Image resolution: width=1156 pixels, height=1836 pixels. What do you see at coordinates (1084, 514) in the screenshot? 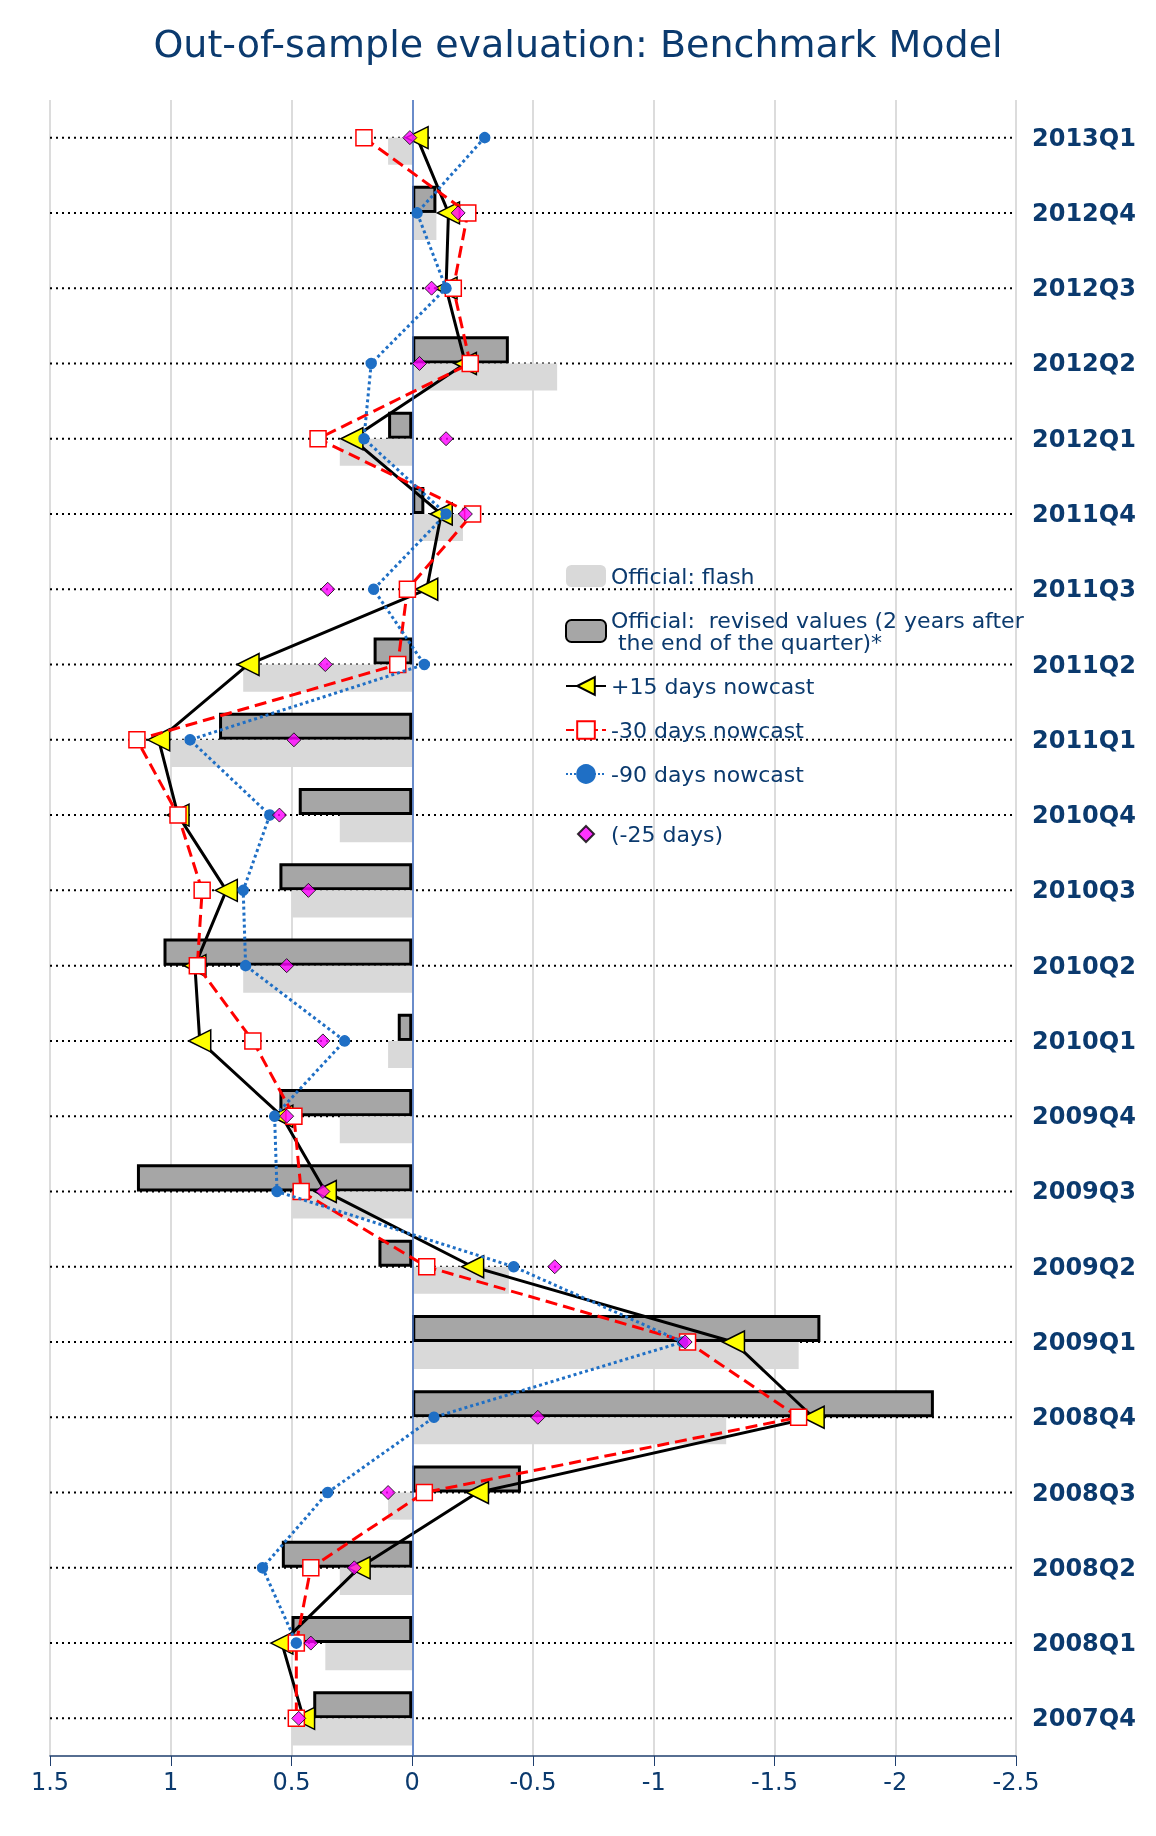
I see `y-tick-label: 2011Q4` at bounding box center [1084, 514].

* * *

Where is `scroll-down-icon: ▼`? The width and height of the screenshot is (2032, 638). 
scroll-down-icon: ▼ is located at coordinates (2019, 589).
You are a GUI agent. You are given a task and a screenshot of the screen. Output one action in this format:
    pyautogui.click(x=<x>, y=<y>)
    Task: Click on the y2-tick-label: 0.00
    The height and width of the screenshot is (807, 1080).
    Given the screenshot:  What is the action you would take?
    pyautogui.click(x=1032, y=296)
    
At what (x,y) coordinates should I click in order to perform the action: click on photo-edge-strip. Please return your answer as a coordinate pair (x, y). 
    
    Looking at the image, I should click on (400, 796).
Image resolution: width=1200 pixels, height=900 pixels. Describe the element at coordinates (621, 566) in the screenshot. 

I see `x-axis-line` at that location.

==

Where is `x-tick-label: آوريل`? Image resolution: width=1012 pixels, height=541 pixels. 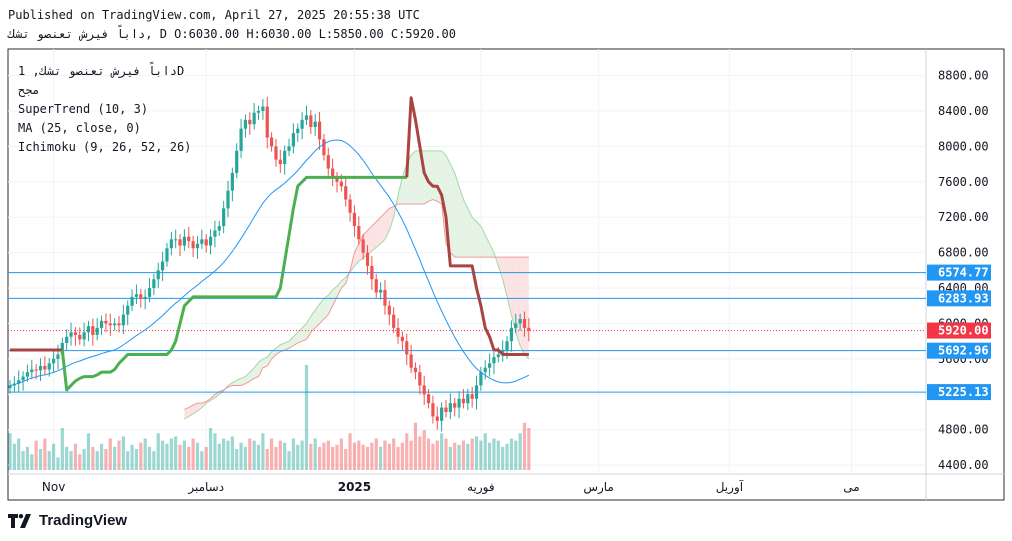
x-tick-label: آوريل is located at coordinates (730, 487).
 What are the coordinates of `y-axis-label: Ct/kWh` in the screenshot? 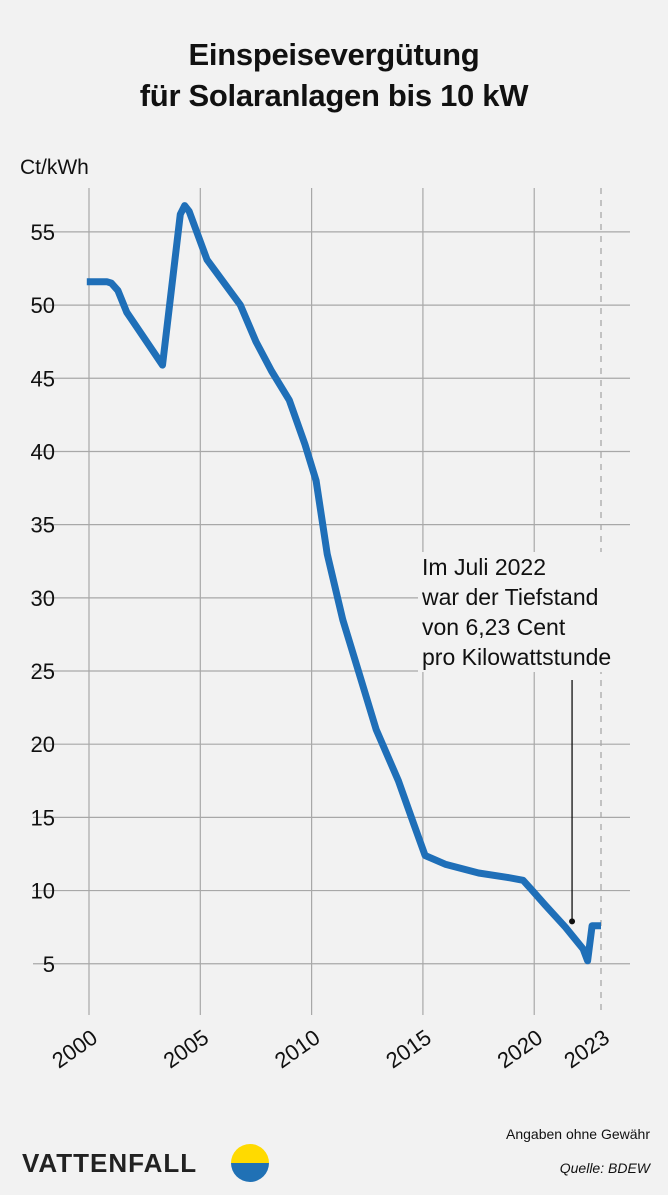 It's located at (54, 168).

- TASK OBJECTIVE: Reproduce the lines from the one containing "You are a GUI" through the one containing "pyautogui.click(x=1032, y=296)", inclusive, keeping every character unchanged.

- ANSWER AREA:
You are a GUI agent. You are given a task and a screenshot of the screen. Output one action in this format:
    pyautogui.click(x=<x>, y=<y>)
    Task: Click on the y2-tick-label: 0.00
    The height and width of the screenshot is (807, 1080).
    Given the screenshot:  What is the action you would take?
    pyautogui.click(x=1032, y=296)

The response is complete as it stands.